Incrementing 'masked' bitsets

I'm currently in the process of writing a tree enumerator where I've come across the following problem:

I'm looking at masked bitsets, i.e. bitsets where the set bits are a subset of a mask, i.e. 0000101 with mask 1010101. What I want to accomplish is increment the bitset, but only with respect to the masked bits. In this example, the result would be 0010000. To make it a bit clearer, extract only the masked bits, i.e. 0011, increment them to 0100 and distribute them to the mask bits again, giving 0010000.

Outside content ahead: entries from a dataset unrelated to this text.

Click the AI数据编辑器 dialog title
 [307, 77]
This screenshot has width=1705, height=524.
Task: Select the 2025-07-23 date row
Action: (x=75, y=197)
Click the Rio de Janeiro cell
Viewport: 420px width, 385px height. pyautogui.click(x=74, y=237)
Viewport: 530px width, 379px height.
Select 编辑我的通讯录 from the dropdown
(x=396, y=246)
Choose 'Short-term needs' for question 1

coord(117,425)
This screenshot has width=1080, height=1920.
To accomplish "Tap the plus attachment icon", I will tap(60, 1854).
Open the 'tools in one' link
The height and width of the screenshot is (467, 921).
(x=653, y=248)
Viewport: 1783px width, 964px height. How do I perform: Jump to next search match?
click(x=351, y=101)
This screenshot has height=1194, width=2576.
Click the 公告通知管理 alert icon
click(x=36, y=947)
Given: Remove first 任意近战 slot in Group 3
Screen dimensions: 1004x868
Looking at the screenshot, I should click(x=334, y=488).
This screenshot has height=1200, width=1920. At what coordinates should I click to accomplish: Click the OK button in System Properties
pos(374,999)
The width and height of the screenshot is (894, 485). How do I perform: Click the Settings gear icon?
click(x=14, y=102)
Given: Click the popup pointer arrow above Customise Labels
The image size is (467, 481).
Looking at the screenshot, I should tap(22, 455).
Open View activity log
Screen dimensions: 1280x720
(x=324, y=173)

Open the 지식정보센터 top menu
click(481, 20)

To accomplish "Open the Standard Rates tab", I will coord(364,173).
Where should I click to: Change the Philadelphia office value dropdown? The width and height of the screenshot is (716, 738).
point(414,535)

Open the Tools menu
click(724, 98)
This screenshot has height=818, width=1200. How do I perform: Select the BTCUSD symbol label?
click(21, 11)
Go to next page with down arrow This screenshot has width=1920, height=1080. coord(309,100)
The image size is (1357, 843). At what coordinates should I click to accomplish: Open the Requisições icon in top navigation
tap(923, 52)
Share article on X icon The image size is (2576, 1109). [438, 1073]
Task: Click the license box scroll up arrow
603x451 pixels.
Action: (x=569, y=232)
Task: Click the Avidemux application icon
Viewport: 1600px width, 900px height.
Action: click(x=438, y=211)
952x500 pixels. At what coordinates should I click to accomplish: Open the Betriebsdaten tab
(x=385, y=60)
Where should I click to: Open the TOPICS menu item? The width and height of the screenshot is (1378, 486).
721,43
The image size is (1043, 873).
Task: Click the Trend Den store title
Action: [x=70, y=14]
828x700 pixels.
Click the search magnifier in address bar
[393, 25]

Does anybody see an efficient way to do this, short of implementing the operation by hand using a combination of bitscans and prefix masks?


Solution 1:

Just fill the non mask bits with ones so that they propagate carry:

// increments x on bits belonging to mask
x = ((x | ~mask) + 1) & mask;

Solution 2:

While not intuitive compared to the accepted answer, this works in only 3 steps:

x = -(x ^ mask) & mask;

This can be verified as suggested by zch:

  -(x ^ mask)
= ~(x ^ mask) + 1  // assuming 2's complement
= (x ^ ~mask) + 1
= (x | ~mask) + 1  // since x and ~mask have disjoint set bits

Then it becomes equivalent to the accepted answer.

Solution 3:

If the order of iteration is not that important, and a decrement operation will satisfy your needs, it is possible to use only two operations:

Let's start with

x = mask

and get previous value with

x = (x - 1) & mask

x - 1 part changes the last non-zero bit to zero, and sets all less significant bits to 1's. Then & mask part leaves only mask bits among them.